Lesly Jurado, PharmD, BCPS, BCCCP
Clinical Pharmacist
New Hanover Regional Medical Center
Disclosure information not submitted.
Michaela Carnino
PharmD
Novant Health New Hanover Regional Medical Center, United States
Disclosure information not submitted.
Title: Adverse Events associated with High Dose Vasopressor use in Septic Shock Patients
Introduction: Norepinephrine (NE) is the first line pressor recommended by the guidelines. Its use can cause adverse drug events (ADEs) due to vasoconstriction on venous and arterial vessels. We evaluated ADEs associated with high dose therapy.

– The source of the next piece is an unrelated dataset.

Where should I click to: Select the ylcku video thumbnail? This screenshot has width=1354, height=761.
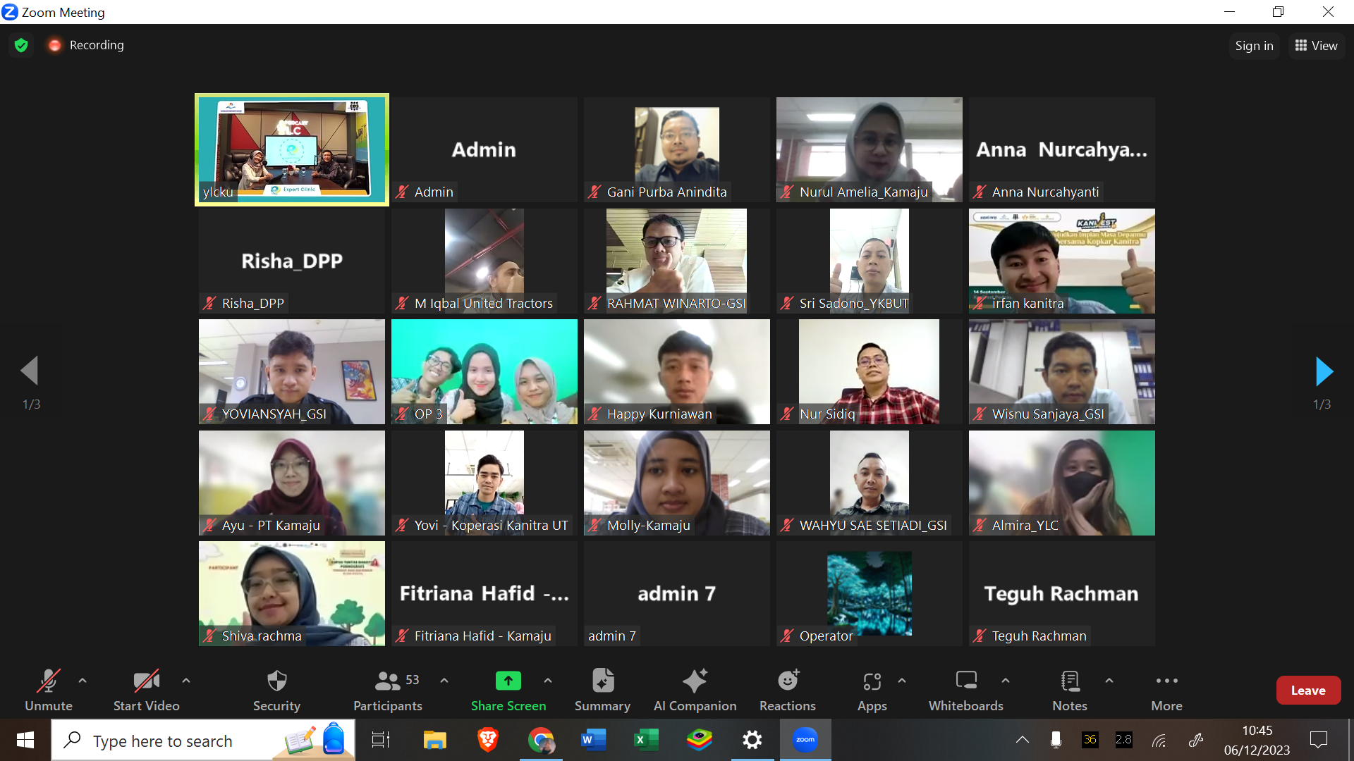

Methods: This retrospective, single center, IRB study reviewed adult patients with septic shock from August 2019-2020. Patients in Medical/Surgical Trauma Neuro ICU were included. Patients that expired, discharged from the ICU within 24 hours were excluded. Primary outcome was ADEs associated with high versus low dose pressors. ADEs were digit necrosis, organ ischemia, tachyarrhythmias. High dose was NE >0.6 mcg/kg/min, epinephrine >0.13 mcg/kg/min, with 100 kg max dosing weight. Secondary outcomes were ICU length of stay and 28-day mortality. Statistical analyses were performed with SPSS Version 21.0.
Results: Of 1,049 patients, 966 were excluded. Included 83, 55 in high and 28 in low group. Age was 65±15 in high and 66±16 in low group, p=0.46. Male patients were 45% in high and 65% in low group, p=0.97. APACHE II scores were 25 ± 6.6 in high and 24±7.5 in low group, p=0.2. SOFA scores were 11.5±3 and 9.5±2.6 (p< 0.001), in the high and low groups, respectively. ADEs were reported in 76% in high and 18% in low group, p< 0.001. Documented ADEs included digit necrosis (32% vs. 1%, p=< 0.001), organ ischemia (34% vs. 11%, p< 0.001), and tachyarrhythmias (8.5% vs. 6%, p=0.47), in high vs low dose groups, respectively. Average dose of NE in high group was 0.9 mcg/kg/min and 0.2 mcg/kg/min in low group. Vasopressin was the most common second line agent. Average ICU length of stay was 7±5 days and 7±6 days, in high and low groups, respectively (p=0.26). Average duration of mechanical ventilation was 6.6±8 days in high group and 6.6±11 days in low group (p=0.98); 28-day mortality was 80% in high and 67% in low dose group, p=0.22.
Conclusions: Patients on high-dose vasopressor therapy had higher rates of documented ADEs, as expected, with significantly higher rates of digit and organ necrosis. Tachyarrhythmias were similar between groups. This study was does not determine the clinical impact of high doses of vasopressors due to its small sample size, single center and stratification.